裁判は太平洋艦隊軍事法廷において、99年1月21日から非公開で始まった。軍検察側は被告の行為を機密漏洩とみなし、「祖国に対する反逆」および「スパイ行為」(国家犯罪)として有罪を主張した。これに対し、弁護団は、同中佐が日本へ提供した資料は秘密ではなく、太平洋艦隊による環境汚染関連情報であると、強く反論し、無罪を求めた。結局、軍事法廷は99年7月20日、パシコ海軍中佐の職権濫用のみを有罪とし、同中佐に自由剥奪刑3年を課したのである。パシコ海軍中佐は20カ月間の収監と連邦下院の特赦決定により、即日釈放されている。しかし、弁護団は軍事法廷の判決を不服として、連邦検察総局へ告訴している。太平洋艦隊司令部は9月8日、パシコ海軍中佐の復職に関する一部マスコミの報道を、全面的に否定するという一幕もあった。この問題はなお当分の間、尾を引きそうである。

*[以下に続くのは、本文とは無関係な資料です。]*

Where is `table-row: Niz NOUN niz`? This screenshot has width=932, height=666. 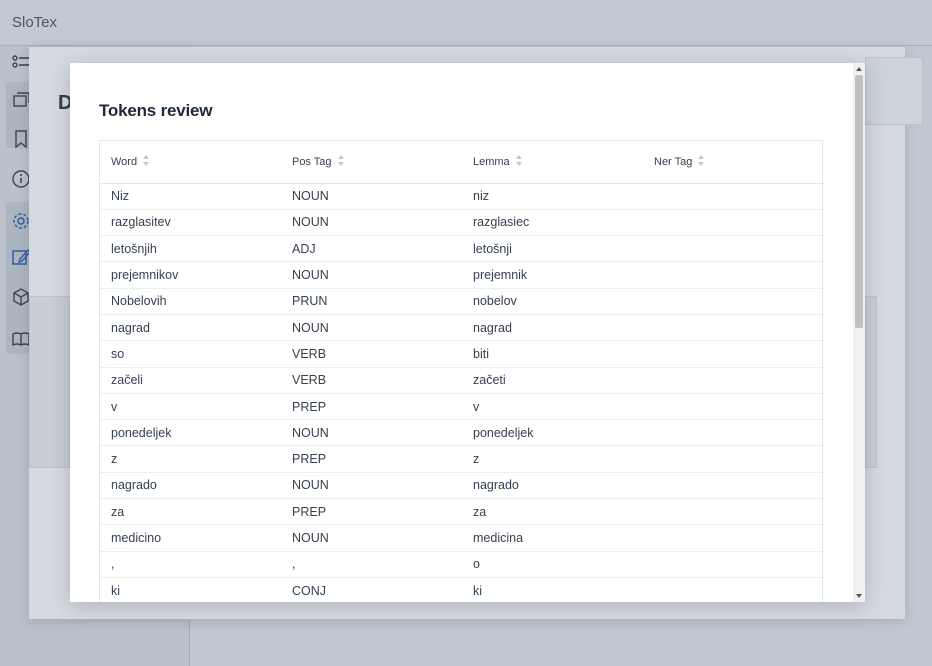
table-row: Niz NOUN niz is located at coordinates (462, 196).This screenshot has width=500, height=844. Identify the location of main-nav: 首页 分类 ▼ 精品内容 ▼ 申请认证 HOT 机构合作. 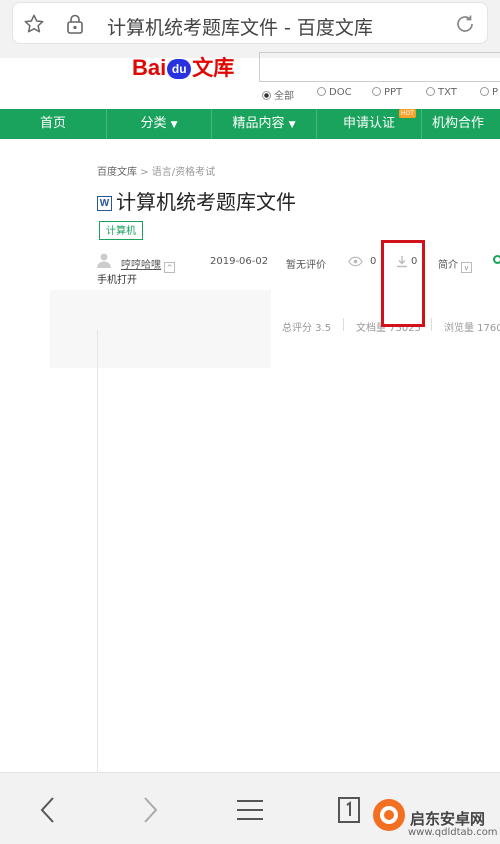
(250, 124).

太平洋艦隊老朽原潜および艦艇による海洋汚染は衆目の一致する所である。従って、同艦隊の恥部が赤日に晒された事実そのものがパシコ裁判の争点であった。判決を見る限りでは、わずかに残されたロシアの良識が読み取れる。
今一つは、ロシアの対中国武器移転である。中露経済関係の促進を協議する政府間交渉が去る8月24日から4日間、北京において開催された。会議には中国側から朱鎔基首相および張万年中央軍事委員会副首席が、ロシア側からクレバノフ副首相がそれぞれ出席している。そして、会議最終日の8月27日、ロシアの最新鋭戦闘爆撃機「Su-30MK」(「Su-27」の改良機)約50機の対中輸出に関する両国政府間協定が調印された。その契約高は約20億ドルである。

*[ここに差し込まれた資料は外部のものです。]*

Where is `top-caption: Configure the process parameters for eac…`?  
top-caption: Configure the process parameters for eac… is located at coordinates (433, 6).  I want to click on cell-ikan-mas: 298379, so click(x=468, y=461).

99年7月20日の太平洋ラジオによれば、コムソモリスク航空機製作合同はすでに迎撃戦闘機「Su-27」45機を中国へ納入した。そして、中国は「Su-27」のライセンス生産を、遼寧省の瀋陽(奉天)において開始したもようである。また、「Su-30MK」は行動半径1,500キロを有する地上攻撃型の戦闘爆撃機で、ロシア空軍の最新鋭機である。中国はかねてから同機の購入を、ロシア側に求めていたのである。
一方、航空機製作合同「プログレス」は7月下旬、ロケット生産契約の第1部を終了した。この艦艇搭載用ミサイル「モスキート」はアルセニエフからサンクト・ペテルブルクへ発送され、同地で建造中の中国海軍駆逐艦に装備される。中国艦艇用ミサイル「モスキート」の納入契約は2001年度に完了する見込みである。このミサイル生産は現在、「プログレス」における総生産量の約30%を占めている。
このように、中国はロシアとの提携を強化し、空・海軍の装備更改を進めている。今後の関連動向に着目する必要がある。